■ **SUPPLIED DATA**
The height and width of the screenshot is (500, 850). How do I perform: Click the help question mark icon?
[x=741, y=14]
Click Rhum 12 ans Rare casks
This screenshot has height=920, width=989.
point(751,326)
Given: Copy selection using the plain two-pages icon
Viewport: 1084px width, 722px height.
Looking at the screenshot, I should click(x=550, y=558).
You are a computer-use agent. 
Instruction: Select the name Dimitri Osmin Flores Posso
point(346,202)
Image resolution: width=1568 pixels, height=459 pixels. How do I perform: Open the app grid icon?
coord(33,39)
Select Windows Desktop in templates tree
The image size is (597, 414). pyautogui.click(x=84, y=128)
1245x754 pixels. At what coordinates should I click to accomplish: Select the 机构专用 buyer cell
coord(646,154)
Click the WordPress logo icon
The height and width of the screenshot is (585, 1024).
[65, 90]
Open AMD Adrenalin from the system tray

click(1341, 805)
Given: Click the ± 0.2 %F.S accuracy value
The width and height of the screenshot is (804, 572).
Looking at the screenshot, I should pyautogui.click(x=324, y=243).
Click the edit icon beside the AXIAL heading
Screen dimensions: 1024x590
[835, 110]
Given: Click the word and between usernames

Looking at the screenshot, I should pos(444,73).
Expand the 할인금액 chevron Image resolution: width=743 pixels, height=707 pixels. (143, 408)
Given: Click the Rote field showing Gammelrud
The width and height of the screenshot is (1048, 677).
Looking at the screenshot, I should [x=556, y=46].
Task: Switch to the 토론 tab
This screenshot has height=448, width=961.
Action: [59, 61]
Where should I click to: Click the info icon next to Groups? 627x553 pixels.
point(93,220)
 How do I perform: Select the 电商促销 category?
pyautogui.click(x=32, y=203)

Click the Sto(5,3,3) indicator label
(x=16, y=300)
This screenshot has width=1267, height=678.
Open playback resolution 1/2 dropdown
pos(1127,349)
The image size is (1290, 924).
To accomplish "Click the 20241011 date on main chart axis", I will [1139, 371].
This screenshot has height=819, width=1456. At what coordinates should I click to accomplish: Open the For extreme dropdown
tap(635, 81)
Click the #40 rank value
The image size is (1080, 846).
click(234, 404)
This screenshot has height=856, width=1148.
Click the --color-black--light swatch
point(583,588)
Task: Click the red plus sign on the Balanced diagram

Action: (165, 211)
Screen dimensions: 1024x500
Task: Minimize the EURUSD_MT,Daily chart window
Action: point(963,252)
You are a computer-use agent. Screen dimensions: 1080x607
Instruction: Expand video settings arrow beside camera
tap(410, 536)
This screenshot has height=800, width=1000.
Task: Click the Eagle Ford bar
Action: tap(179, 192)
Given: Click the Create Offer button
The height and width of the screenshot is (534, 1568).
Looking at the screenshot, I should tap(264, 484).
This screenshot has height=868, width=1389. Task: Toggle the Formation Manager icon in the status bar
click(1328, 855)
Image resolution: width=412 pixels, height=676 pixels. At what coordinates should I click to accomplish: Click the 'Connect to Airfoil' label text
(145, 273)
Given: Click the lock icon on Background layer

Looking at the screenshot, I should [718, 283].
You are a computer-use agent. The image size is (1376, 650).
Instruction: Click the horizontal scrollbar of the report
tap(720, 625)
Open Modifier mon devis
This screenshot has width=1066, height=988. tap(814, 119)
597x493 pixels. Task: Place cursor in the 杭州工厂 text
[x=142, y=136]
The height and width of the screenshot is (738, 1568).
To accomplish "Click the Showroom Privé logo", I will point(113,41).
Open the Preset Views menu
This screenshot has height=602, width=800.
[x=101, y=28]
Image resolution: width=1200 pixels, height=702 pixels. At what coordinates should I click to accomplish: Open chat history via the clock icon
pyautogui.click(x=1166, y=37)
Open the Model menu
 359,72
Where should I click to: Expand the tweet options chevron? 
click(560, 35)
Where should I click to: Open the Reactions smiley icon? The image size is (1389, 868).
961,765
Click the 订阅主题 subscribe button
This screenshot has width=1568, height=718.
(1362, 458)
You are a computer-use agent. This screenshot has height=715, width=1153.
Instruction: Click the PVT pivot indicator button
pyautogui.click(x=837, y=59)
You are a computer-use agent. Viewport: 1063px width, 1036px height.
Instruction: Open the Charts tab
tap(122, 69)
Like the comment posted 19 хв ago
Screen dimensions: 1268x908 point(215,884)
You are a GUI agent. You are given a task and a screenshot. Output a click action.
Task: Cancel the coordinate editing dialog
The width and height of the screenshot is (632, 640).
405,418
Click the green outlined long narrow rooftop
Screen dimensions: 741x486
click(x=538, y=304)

■ **EXERCISE DETAILS**
Could you format the entries from the line with "The image size is (1290, 924)." up to and including the line with "[x=142, y=136]" as a JSON list of strings, one string per line, with blank lines left out?

■ **SOLUTION**
[
  "The image size is (1290, 924).",
  "To accomplish \"Click the 20241011 date on main chart axis\", I will [1139, 371].",
  "This screenshot has height=819, width=1456. At what coordinates should I click to accomplish: Open the For extreme dropdown",
  "tap(635, 81)",
  "Click the #40 rank value",
  "The image size is (1080, 846).",
  "click(234, 404)",
  "This screenshot has height=856, width=1148.",
  "Click the --color-black--light swatch",
  "point(583,588)",
  "Task: Click the red plus sign on the Balanced diagram",
  "Action: (165, 211)",
  "Screen dimensions: 1024x500",
  "Task: Minimize the EURUSD_MT,Daily chart window",
  "Action: point(963,252)",
  "You are a computer-use agent. Screen dimensions: 1080x607",
  "Instruction: Expand video settings arrow beside camera",
  "tap(410, 536)",
  "This screenshot has height=800, width=1000.",
  "Task: Click the Eagle Ford bar",
  "Action: tap(179, 192)",
  "Given: Click the Create Offer button",
  "The height and width of the screenshot is (534, 1568).",
  "Looking at the screenshot, I should tap(264, 484).",
  "This screenshot has height=868, width=1389. Task: Toggle the Formation Manager icon in the status bar",
  "click(1328, 855)",
  "Image resolution: width=412 pixels, height=676 pixels. At what coordinates should I click to accomplish: Click the 'Connect to Airfoil' label text",
  "(145, 273)",
  "Given: Click the lock icon on Background layer",
  "Looking at the screenshot, I should [718, 283].",
  "You are a computer-use agent. The image size is (1376, 650).",
  "Instruction: Click the horizontal scrollbar of the report",
  "tap(720, 625)",
  "Open Modifier mon devis",
  "This screenshot has width=1066, height=988. tap(814, 119)",
  "597x493 pixels. Task: Place cursor in the 杭州工厂 text",
  "[x=142, y=136]"
]